### What is asked
Reproduce the records from the line containing "Where should I" through the line containing "click(x=291, y=30)", shifting every coordinate in the answers up by 115.

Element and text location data
━━━

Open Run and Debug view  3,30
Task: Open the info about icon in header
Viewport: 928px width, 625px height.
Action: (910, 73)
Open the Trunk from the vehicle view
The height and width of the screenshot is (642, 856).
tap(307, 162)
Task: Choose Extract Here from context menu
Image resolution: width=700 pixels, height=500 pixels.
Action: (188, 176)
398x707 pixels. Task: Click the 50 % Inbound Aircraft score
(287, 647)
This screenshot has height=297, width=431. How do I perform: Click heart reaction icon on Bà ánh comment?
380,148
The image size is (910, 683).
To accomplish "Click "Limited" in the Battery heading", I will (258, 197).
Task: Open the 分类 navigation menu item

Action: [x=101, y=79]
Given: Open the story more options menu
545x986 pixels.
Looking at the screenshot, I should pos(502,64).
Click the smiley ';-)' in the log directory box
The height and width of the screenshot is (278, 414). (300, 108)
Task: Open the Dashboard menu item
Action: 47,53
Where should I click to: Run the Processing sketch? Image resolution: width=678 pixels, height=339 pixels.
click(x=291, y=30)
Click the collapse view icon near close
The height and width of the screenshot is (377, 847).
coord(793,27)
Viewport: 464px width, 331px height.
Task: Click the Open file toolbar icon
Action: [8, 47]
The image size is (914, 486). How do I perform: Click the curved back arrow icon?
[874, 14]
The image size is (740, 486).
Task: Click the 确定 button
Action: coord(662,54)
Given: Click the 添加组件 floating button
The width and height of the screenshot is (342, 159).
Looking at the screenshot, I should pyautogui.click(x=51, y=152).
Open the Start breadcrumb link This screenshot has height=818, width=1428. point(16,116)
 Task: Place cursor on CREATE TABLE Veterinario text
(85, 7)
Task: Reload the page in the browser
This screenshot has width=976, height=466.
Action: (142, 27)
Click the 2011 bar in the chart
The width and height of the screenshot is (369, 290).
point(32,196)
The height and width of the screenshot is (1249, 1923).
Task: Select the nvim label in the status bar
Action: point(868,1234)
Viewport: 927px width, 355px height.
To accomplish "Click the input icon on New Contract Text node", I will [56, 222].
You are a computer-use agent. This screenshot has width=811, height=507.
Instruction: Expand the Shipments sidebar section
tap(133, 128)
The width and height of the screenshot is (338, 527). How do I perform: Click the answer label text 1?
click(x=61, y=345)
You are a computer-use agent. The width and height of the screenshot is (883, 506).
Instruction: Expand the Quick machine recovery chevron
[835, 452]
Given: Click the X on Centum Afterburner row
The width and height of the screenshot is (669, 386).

━━━

### Task output
Where should I click to: Run the Processing sketch? Image resolution: width=678 pixels, height=339 pixels.
click(x=406, y=145)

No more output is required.